Comment 4 Petr Pisar 2011-12-02 14:48:55 UTC 
Upstream has released PAR-Packer-1.011 with respect to this vulnerability. It states in change log this version fixes this issue:

[Changes for 1.011 - Dec 1, 2011]
* Bug fixes, etc.

  -  RT #69560/CVE-2011-4114: PAR packed files are extracted to unsafe
     and predictable temporary directories
     - create parent of cache directory (i.e. /tmp/par-USER) with mode 0700
     - if it already exists, make sure that (and bail out if not)
       - it's not a symlink
       - it's mode 0700
       - it's owned by USER

  - depend on PAR 1.004 (which contains the other half of the
    fix for CVE-2011-4114)

and that complete fix requires PAR-1.004 (advertised here in commet #2).

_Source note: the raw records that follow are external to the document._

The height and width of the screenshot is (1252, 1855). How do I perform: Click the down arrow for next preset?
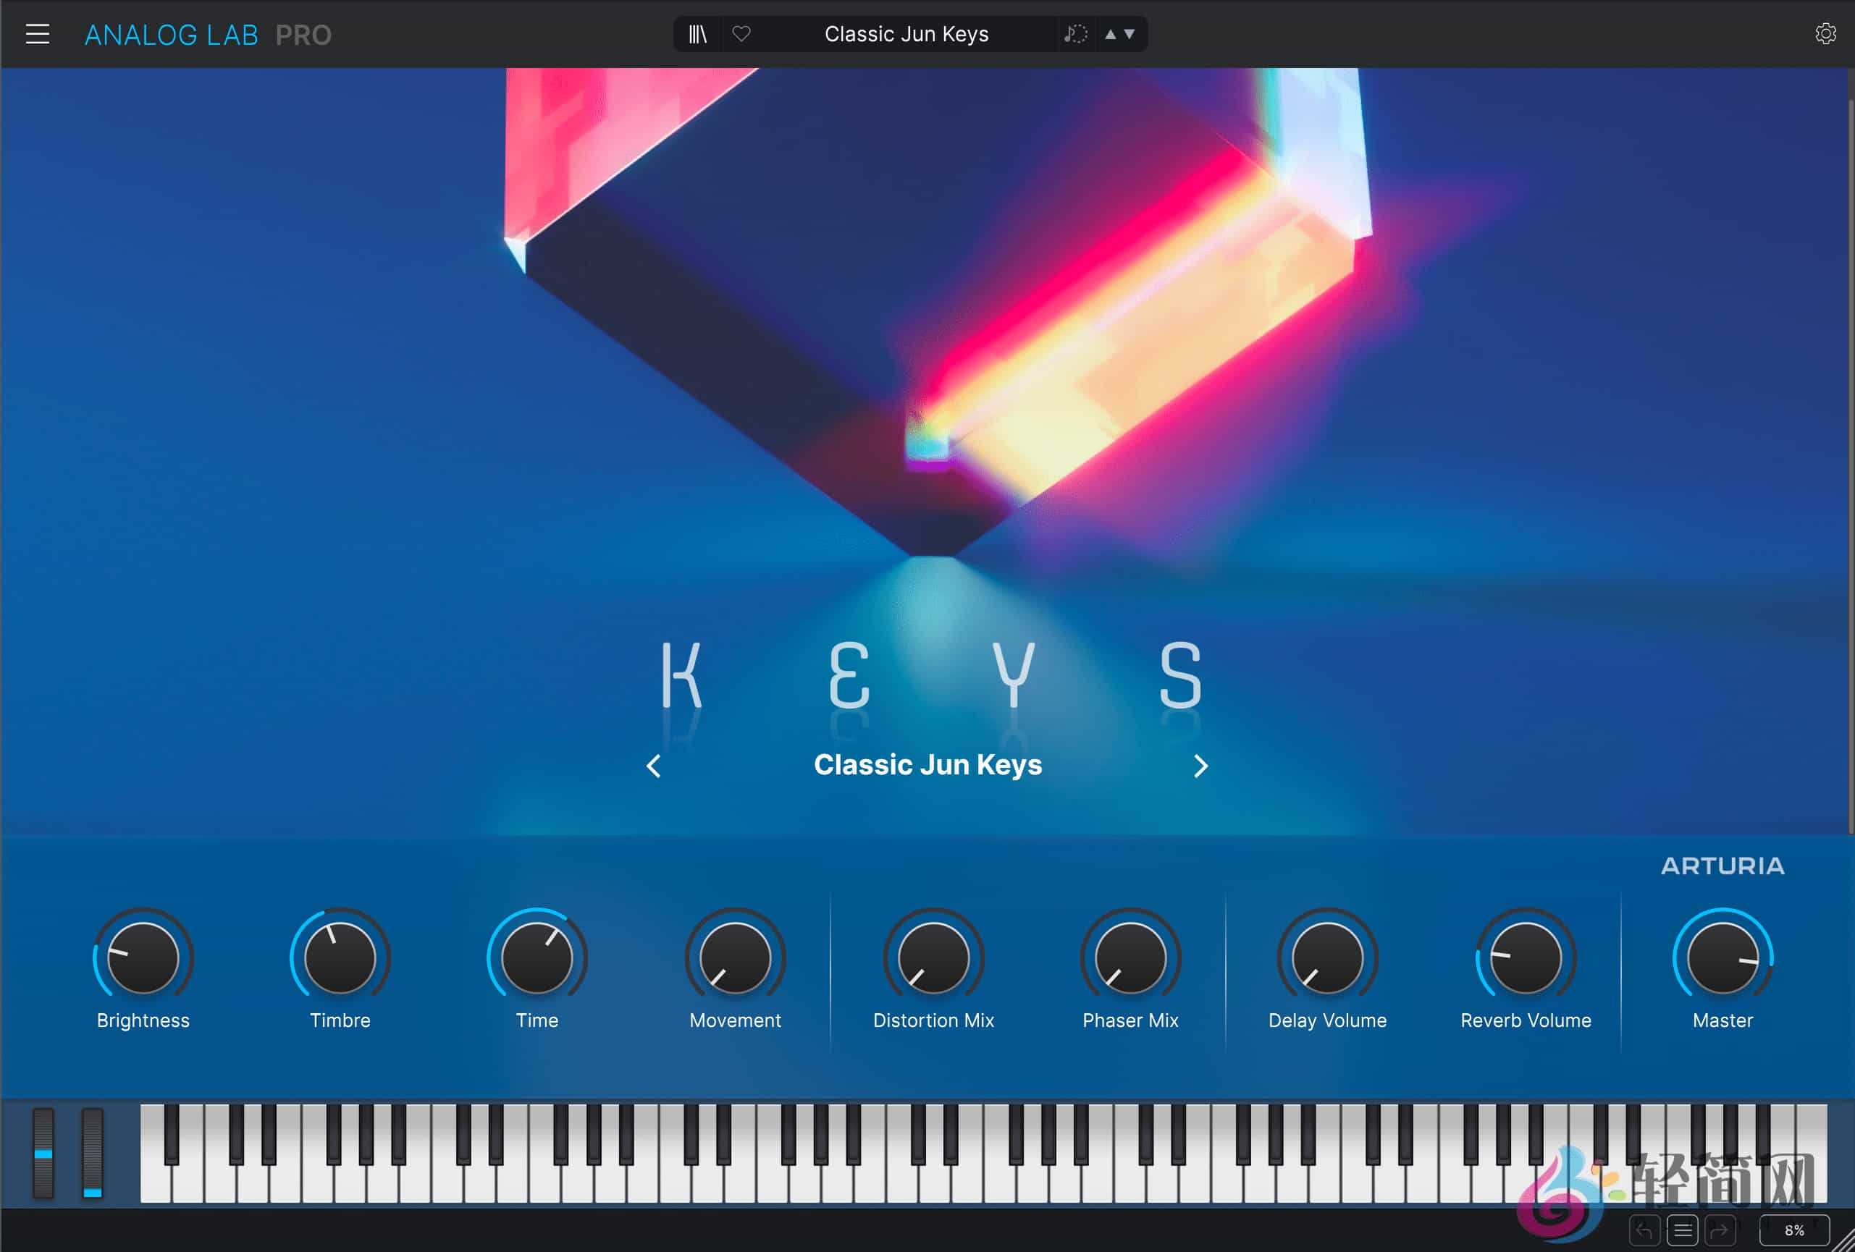point(1129,34)
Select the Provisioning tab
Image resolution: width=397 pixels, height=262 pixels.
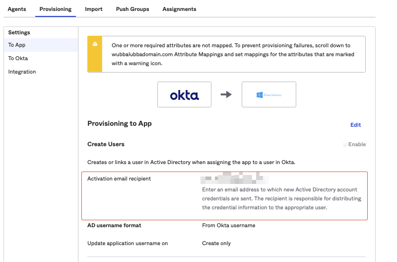click(x=55, y=9)
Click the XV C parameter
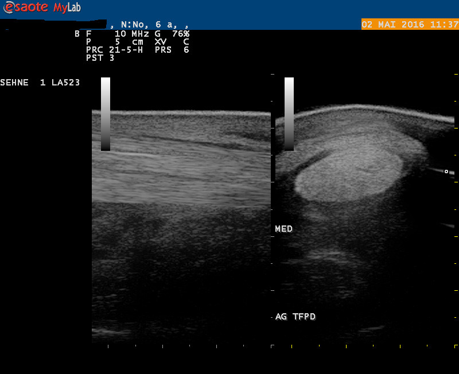 click(x=172, y=42)
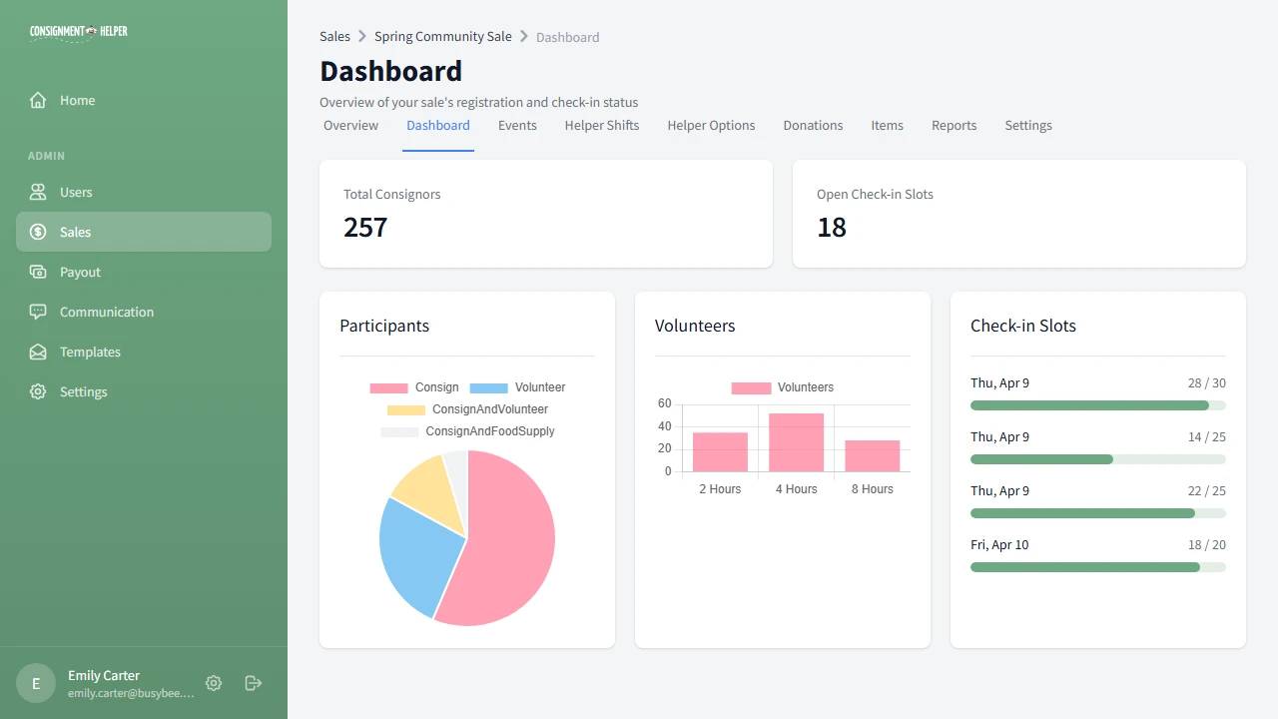Viewport: 1278px width, 719px height.
Task: Click the Sales breadcrumb link
Action: (334, 36)
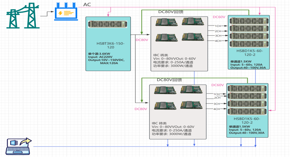Click bottom-left circuit board in lower IBC block
The width and height of the screenshot is (290, 157).
pos(164,105)
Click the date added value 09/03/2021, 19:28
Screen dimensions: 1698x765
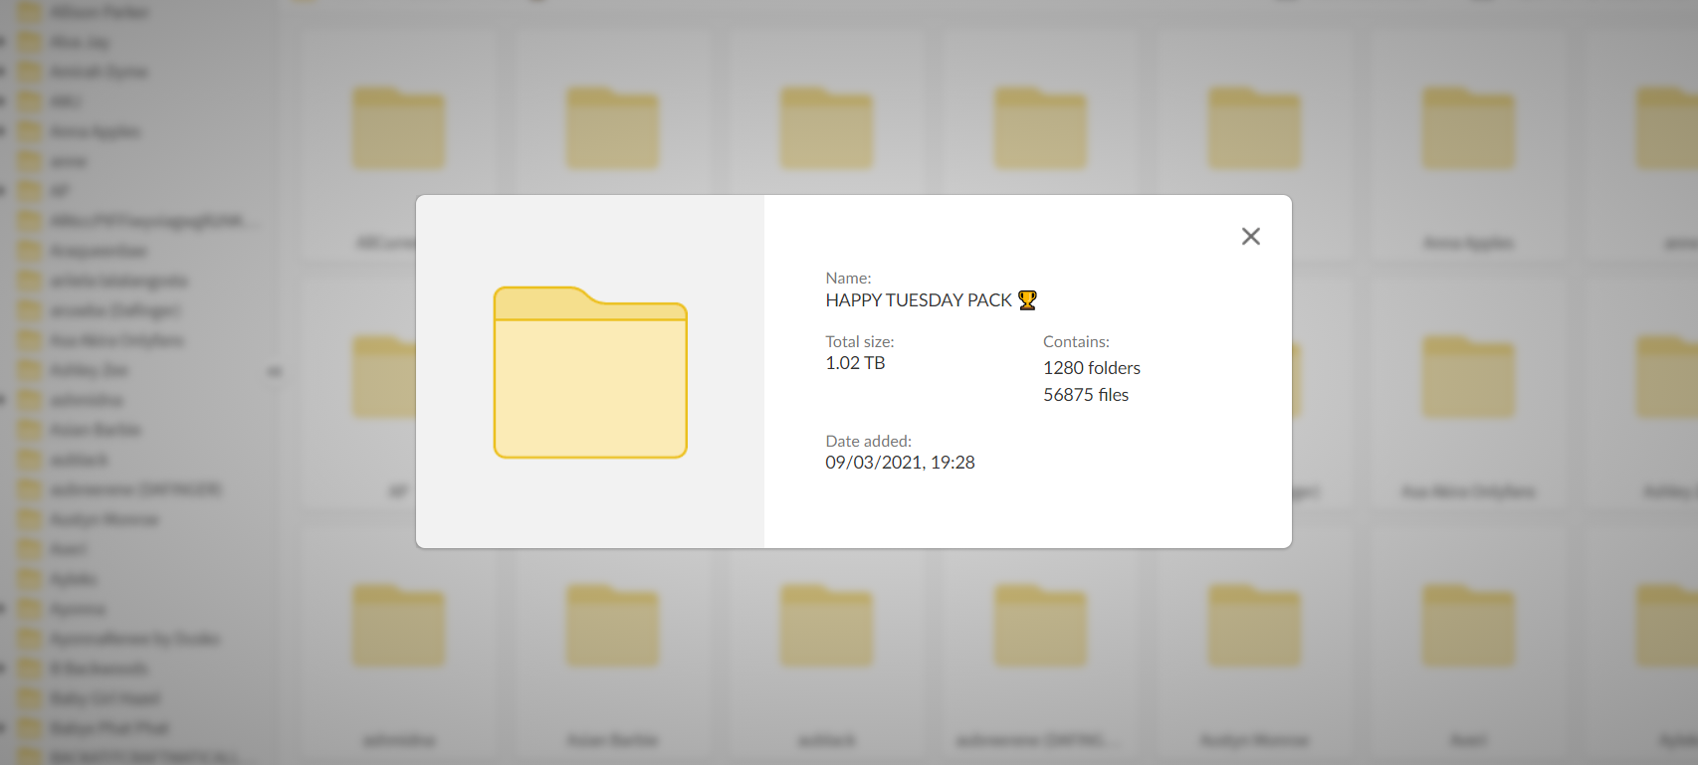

As you can see upstream does not check path components. Is this fix sufficient? In my opinion, it is. I think any code needs a safe entry point and assumptions parent directory is safe is one of this.
Comment 6 Jan Lieskovsky 2011-12-05 13:59:21 UTC 
Created perl-PAR tracking bugs for this issue

Affects: fedora-all [bug 760132]
Comment 8 Petr Pisar 2011-12-06 14:05:44 UTC 
Created attachment 541406 [details]
Fix for perl-PAR-Packer ported to 1.010 version
Comment 9 Petr Pisar 2011-12-06 14:23:39 UTC 
How to test:

Create /tmp/par-$(USER) directory with 0777 mode (or owned by different user, or create an other user's symlink). Create a PAR archive from a perl script (pp --par SCRIPT).

Test perl-PAR by running `perl -MPAR=./a.par SCRIPT'. Test perl-PAR-Packer by running `parl ./a.par'.

For unknown reason, you might need perl-PAR-Packer to get running SCRIPT from ./a.par by -MPAR=.

For unknown reason, old parl might not work because of perl version mismatch. (This becomes fixed after rebuilding old perl-PAR-Packer against current perl.)
Comment 10 Fedora Update System 2011-12-21 16:56:51 UTC 
perl-PAR-1.002-4.fc15, perl-PAR-Packer-1.008-4.fc15 has been pushed to the Fedora 15 stable repository.  If problems still persist, please make note of it in this bug report.
Comment 11 Fedora Update System 2011-12-21 16:58:17 UTC 
perl-PAR-1.002-5.fc16, perl-PAR-Packer-1.010-3.fc16 has been pushed to the Fedora 16 stable repository.  If problems still persist, please make note of it in this bug report.
Comment 12 Vincent Danen 2012-01-13 20:21:21 UTC 
CVE-2011-4114 is specific to PAR::Packer and CVE-2011-5060 was assigned specifically to PAR.